Players become more proficient in different types of weapons after gaining experience using them. The more proficient they are, the more damaging weapons they can use. Fighters (who lack the powerful spells/special abilities of other classes) are able to skill more quickly than other classes, making them excellent at dealing damage. At the same time, a wide variety of non-combat abilities are available, including fishing, origami, pottery, prospecting, seduction, and weaving. There are also poker tables, several chess boards, and trivia games within the game.

===Guilds===
Players can join different guilds on the game, for social or adventuring-related benefits. Each guild has its own purpose and restrictions, along with a guildhall and guild-oriented chatline. These guilds include:

- The Knights of Drin are the personal knights of the king, Drin Trueheart. Orcs are not permitted to join, and most NPCs found in the guild's home base of Nepeth will attack orcs on sight.
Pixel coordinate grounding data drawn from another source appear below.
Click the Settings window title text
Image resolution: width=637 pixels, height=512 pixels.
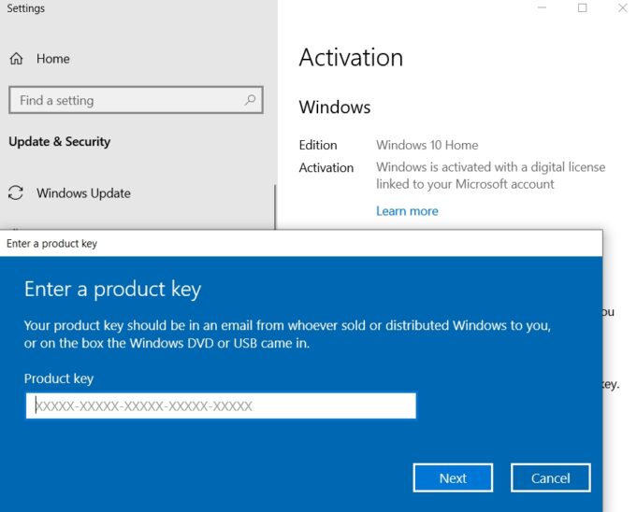click(26, 8)
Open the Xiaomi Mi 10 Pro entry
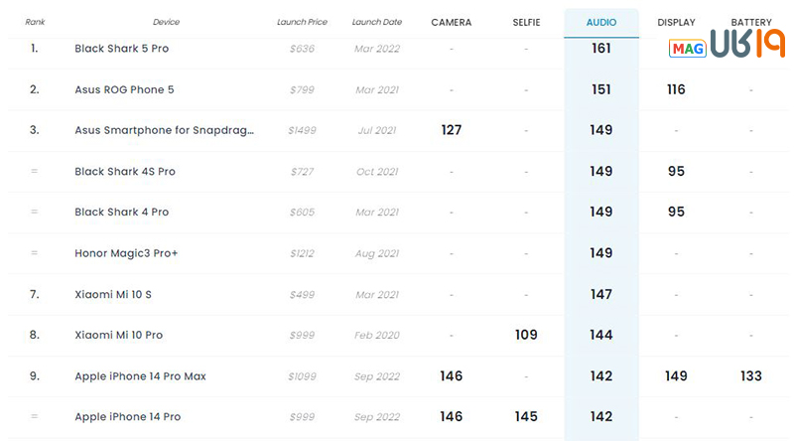 pyautogui.click(x=118, y=335)
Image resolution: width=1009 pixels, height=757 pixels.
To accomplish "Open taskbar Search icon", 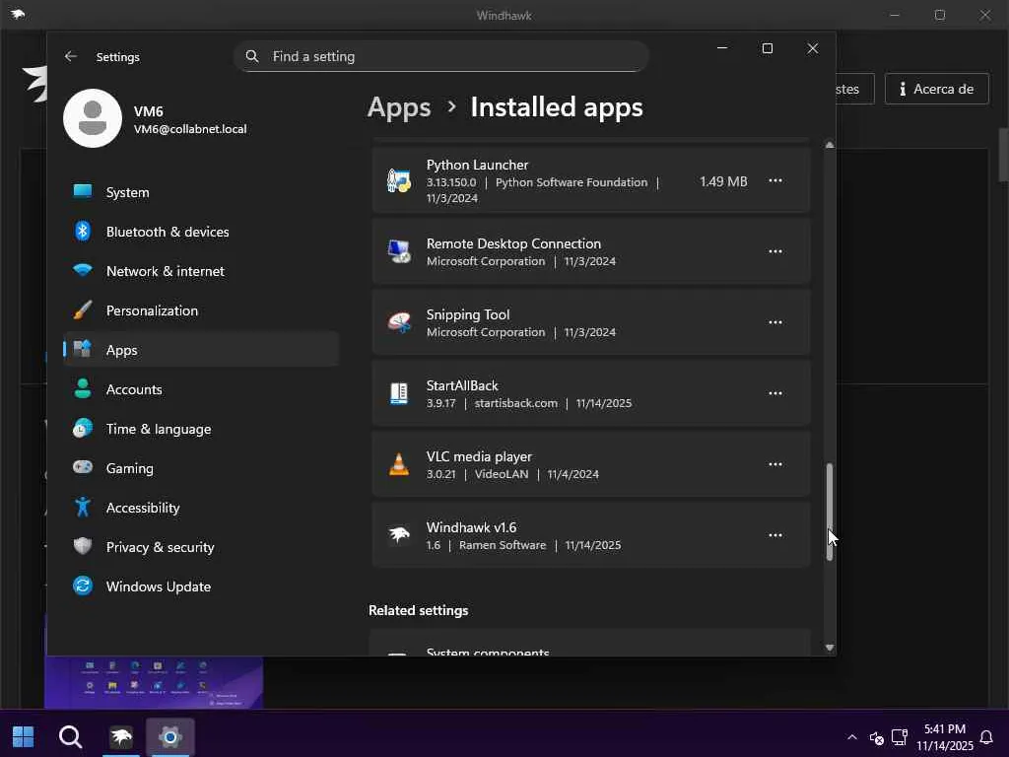I will pos(70,736).
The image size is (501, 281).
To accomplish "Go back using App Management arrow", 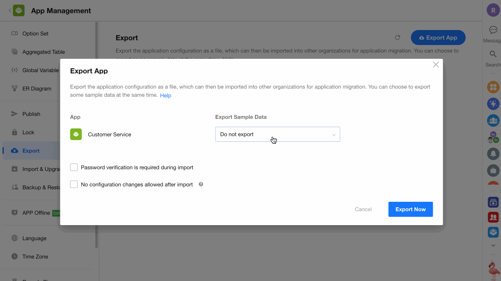I will (10, 11).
Because of the martial focus of the group, only fighters, clerics, rangers, paladins, artificers, and adventurers are permitted to join.
- The Scythe are an anti-establishment group of barbarians and hedonists that deny access to anyone with a drop of elven blood. For classes, paladins and artificers are refused admittance. The Scythe formed as a result of opposition to the Knights of Drin.
- The Monks of Antana are a strong religious force for good. Dwarves and orcs are not permitted to join; neither are necromancers, due to their evil acts.
- The Courts of Chaos are a loosely knit cult that worship the forces of Chaos. Only the evil can join, therefore paladins are refused. Clerics on Ancient Anguish are not required to worship only "good" gods/goddesses (such as Antana), and are therefore welcome to join and worship the gods of Chaos. Fighters were not permitted for a long time due to a focus on spellcasting, but that has since changed.
- The Black Bear is a group of nature lovers, allowing all races to join. Paladins, necromancers, and rogues are not permitted to join.
- The Eldar, a coalition of elves, half-elves and humans. Any class is permitted to join, as the guild focus is mostly social. The guild's purpose builds on the historical alliances between elves and humans, even during wars between the two species.
- The Society of the Raven is a band of cutthroats, brigands, footpads and other denizens of the night. Rogues of any race may join, but no other classes. Population has been light lately, due to a heavy crackdown by Law on stealing from players, one of the rogues' primary abilities, but the population does seem to be on the rebound, perhaps because recently, rogue theft and several in-game "anti-theft" devices have been "rebalanced" in favor of rogues.
- The Snowfolk guild is the youngest guild. They make their home far to the north on the Arctic glacier. They are fundamentally survivalists with a cheerful disposition and promote good natured attitudes. Their powers are based on the icy materials of their home. Necromancers and members of the Society of Killers are not permitted to join the guild. Most distinctive is that members are more resistant to cold and more vulnerable to fire.

==Technical infrastructure==
Ancient Anguish is based on the Amylaar LPMud driver and the Loch Ness mudlib, from the MUD of the same name.